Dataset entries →

::::::

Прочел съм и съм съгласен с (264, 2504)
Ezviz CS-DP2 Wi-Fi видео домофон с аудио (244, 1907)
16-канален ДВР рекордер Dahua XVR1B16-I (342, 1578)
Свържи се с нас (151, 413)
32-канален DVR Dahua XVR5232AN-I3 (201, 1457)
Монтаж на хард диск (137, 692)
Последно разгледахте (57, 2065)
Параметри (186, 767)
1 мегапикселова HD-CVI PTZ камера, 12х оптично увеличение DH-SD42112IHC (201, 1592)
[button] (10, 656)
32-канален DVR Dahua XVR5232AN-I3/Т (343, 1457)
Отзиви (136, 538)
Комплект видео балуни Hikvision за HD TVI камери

::::::

TASK → This exercise calls for every record to be restated word for word.

ANSWER FOR THE TASK →
Прочел съм и съм съгласен с (264, 2504)
Ezviz CS-DP2 Wi-Fi видео домофон с аудио (244, 1907)
16-канален ДВР рекордер Dahua XVR1B16-I (342, 1578)
Свържи се с нас (151, 413)
32-канален DVR Dahua XVR5232AN-I3 (201, 1457)
Монтаж на хард диск (137, 692)
Последно разгледахте (57, 2065)
Параметри (186, 767)
1 мегапикселова HD-CVI PTZ камера, 12х оптично увеличение DH-SD42112IHC (201, 1592)
[button] (10, 656)
32-канален DVR Dahua XVR5232AN-I3/Т (343, 1457)
Отзиви (136, 538)
Комплект видео балуни Hikvision за HD TVI камери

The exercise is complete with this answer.